Nous allons passer directement aux questions. Au premier tour, deux minutes, mais comme toujours, le député de l'opposition officielle obtiendra une minute de plus.
Monsieur Vellacott, vous avez trois minutes.
M. Maurice Vellacott (Saskatoon—Wanuskewin, Alliance canadienne): Merci beaucoup.
Il a été question, du moins dans l'exposé de soeur Dorothy, des droits des femmes, et plus particulièrement du droit à la propriété, etc. Vous semblez manifestement penser que ce projet de loi n'a aucune valeur, qu'il n'y a rien à en garder.
Si c'est l'intention du gouvernement d'adopter le projet de loi, pourrions-nous ajouter des dispositions sur les femmes, sur les droits de la personne qui amélioreraient les choses, particulièrement en ce qui concerne les droits des femmes, le droit à la propriété?
Il n'y a plus d'exemption relativement aux droits de la personne dans ce projet de loi, mais il semblerait toujours que pour des raisons culturelles ou autres, quelque peu faussées--que l'on puisse priver les femmes de certaines choses.
Pouvons-nous faire quoi que ce soit pour sauver ce projet de loi au niveau des droits des femmes, des droits de la personne, du droit à la propriété, en ajoutant certaines dispositions ou expressions?
Sr Dorothy Moore: À mon avis, la première chose, c'est qu'il faut écouter les femmes. Il faut que les femmes aient leur mot à dire sur la façon dont le projet de loi va les représenter, les protéger. Cela n'a pas été fait et par conséquent, pour les femmes, le projet de loi C-7 représente une menace.
Peut-être mes camarades veulent-ils ajouter quelque chose?
Mme Jane Orion Smith: À notre avis, il n'est pas possible d'amender ce projet de loi. Il faut le retirer. Si les Églises préconisent cela, c'est notamment parce qu'il n'y a pas eu de consultations au sujet de la mesure et qu'elle ne recueille pas l'appui généralisé des Premières nations. Nous considérons donc que ce projet de loi manque d'intégrité à cause de la façon dont on l'a préparé.
Il aurait dû découler d'un processus de consultation avec les peuples des Premières nations.
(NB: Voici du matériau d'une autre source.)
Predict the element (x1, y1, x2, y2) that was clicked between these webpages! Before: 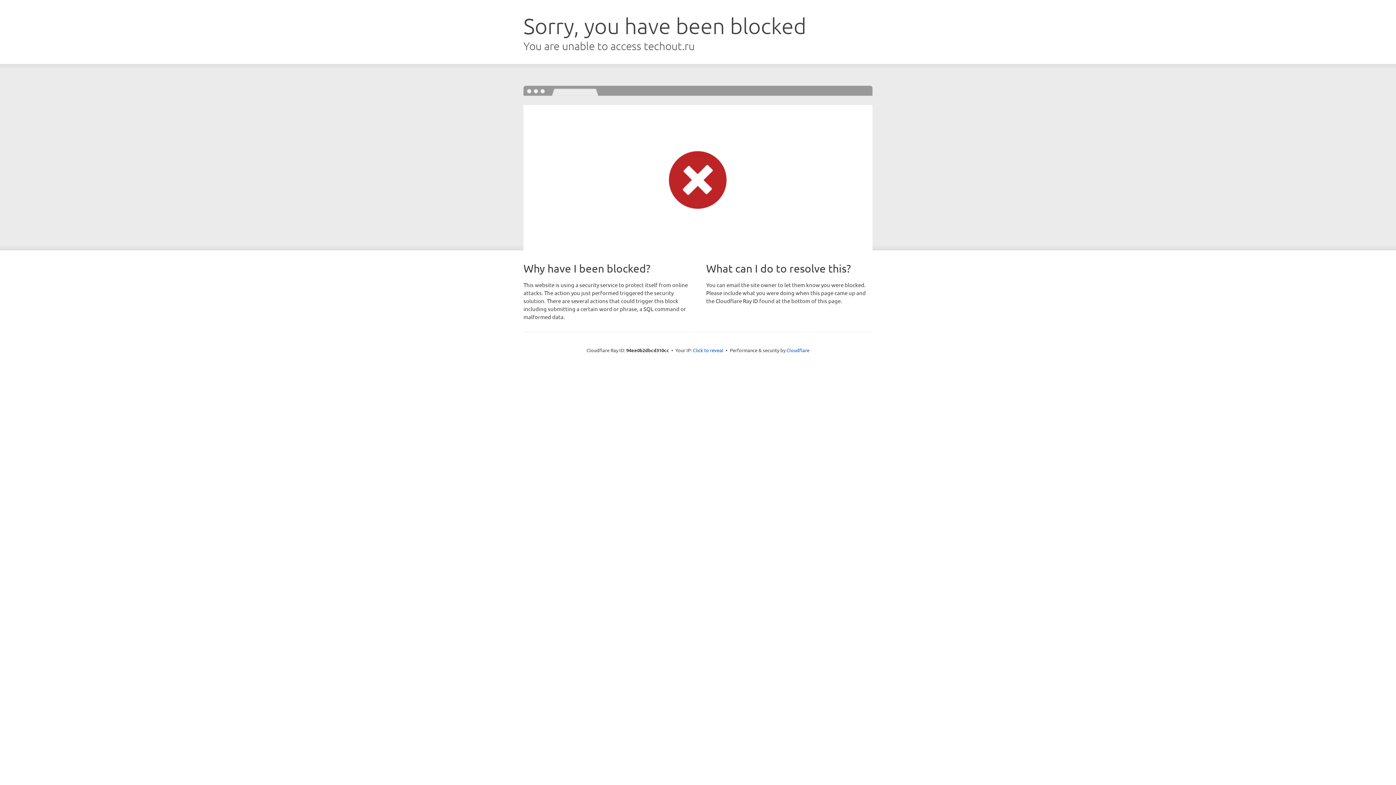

Au lieu de cela, on l'a rédigé, puis tronqué au lieu de le façonner à partir d'un dialogue. Pour définir ce genre de choses, je pense qu'il faut retourner à la case départ et commencer un nouveau dialogue.
M. Carl Rausch: Un dernier point, nous savons qu'à première vue, il semble qu'une organisation nationale qui représente les femmes a participé au processus. Nous savons également quand cette organisation a commencé comparativement à d'autres organisations nationales de défense des droits des femmes. Nous nous demandons pourquoi elle s'est trouvée à commencer à ce moment précis étant donné son financement, ses mécanismes et ses procédures. Nous doutons fortement que les femmes autochtones aient pu apporter une contribution valable.
À (1050)
Le président: Merci.
Monsieur Loubier, deux minutes.
[Français]
M. Yvan Loubier (Saint-Hyacinthe—Bagot, BQ): Merci, monsieur le président.
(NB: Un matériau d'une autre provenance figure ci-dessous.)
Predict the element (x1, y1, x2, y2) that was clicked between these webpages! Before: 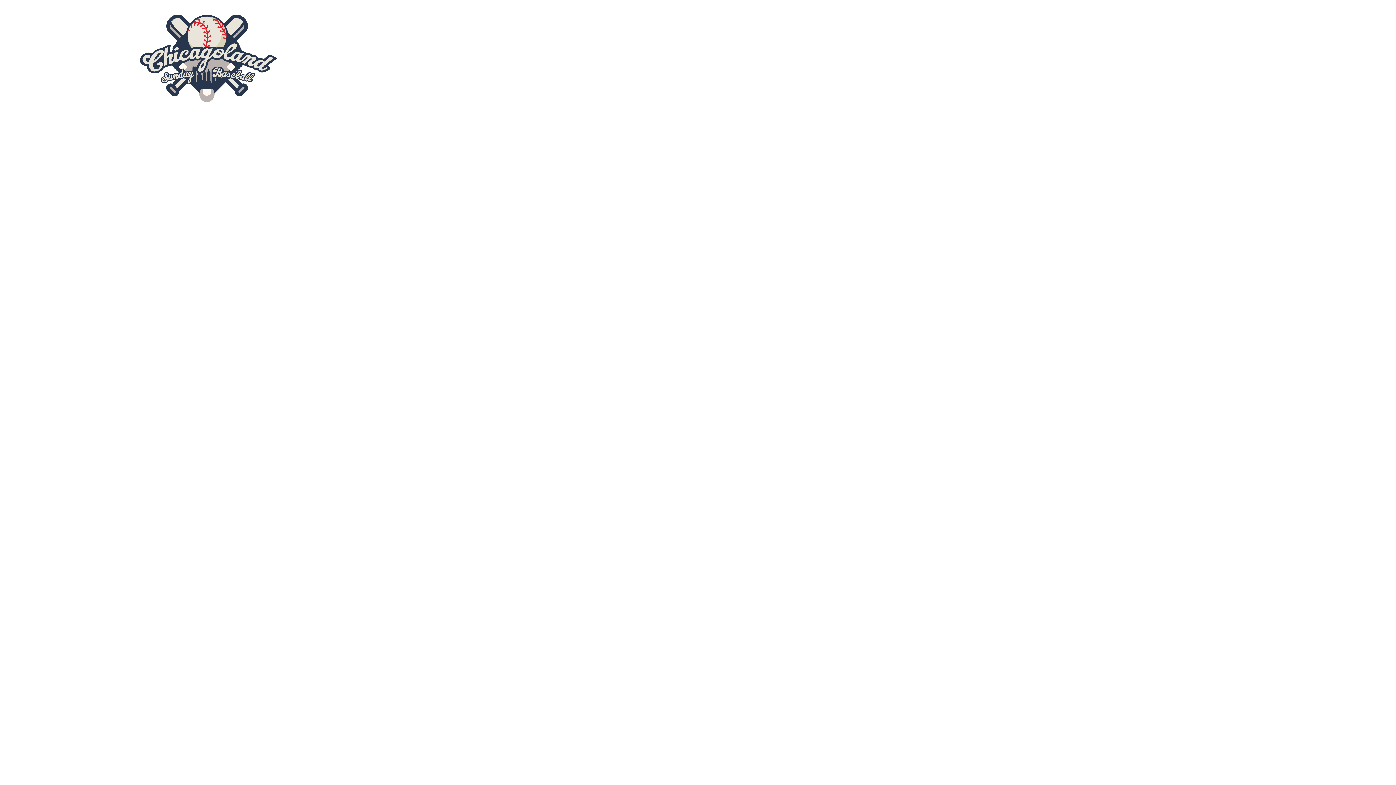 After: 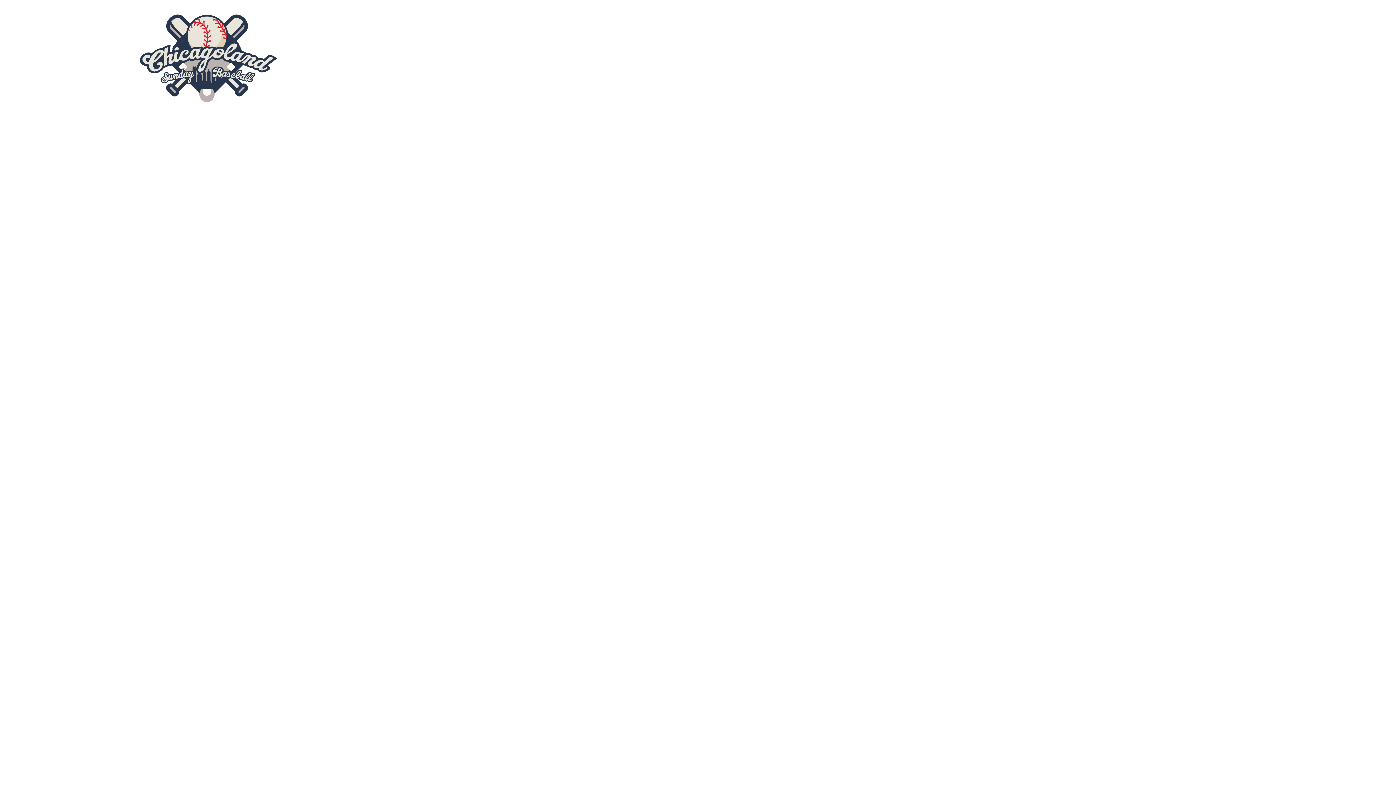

Bienvenue au comité. La semaine dernière, nous avons reçu au comité le Dr Cornell de l'Université de l'Arizona et il tenait sensiblement le même langage que vous. Il ne parlait pas directement d'autonomie gouvernementale et de droits inhérents des autochtones issus des traités, mais il disait qu'aux États-Unis, les expériences qui avaient fonctionné au cours des 100 dernières années étaient les expériences où, en partant, l'autonomie des peuples autochtones avait été respectée, où leur façon de gouverner à eux, compte tenu des traditions et de la culture, avait été prise en compte dès le départ et où on s'était greffé à eux selon leurs besoins pour améliorer la gouvernance et le service à la population. De son côté, le ministre prétend que le projet de loi va faire tout cela, mais que cela va prendre du temps et qu'il faut préparer les autochtones parce que, semble-t-il, ils ne sont pas habitués au pouvoir, à la démocratie, à la gérance, à la gestion des fonds publics.
Alors--et là vous devez confirmer ma pensée profonde là-dessus et celle du Dr Cornell, que je respecte énormément--, comment peut-on dire qu'on négocie de nation à nation, qu'on respecte l'autonomie gouvernementale et qu'on prend en considération le droit inhérent, alors qu'en même temps, on infantilise les nations autochtones du Canada dans le projet de loi C-7? Comment pouvez-vous expliquer cela? Comment expliquer aussi que certains représentants autochtones encensent ce projet de loi, alors que la majorité des peuples autochtones canadiens sont en désaccord sur ce projet?
[Traduction]
Le président: Il vous reste 15 secondes. Je m'excuse, mais c'est ça.
Mme Jane Orion Smith: Je pense que vous avez mis le doigt sur le problème. Le Canada n'a pas encore accepté de fait de négocier de nation à nation avec les peuples autochtones. Lorsque l'on songe au projet de loi C-7...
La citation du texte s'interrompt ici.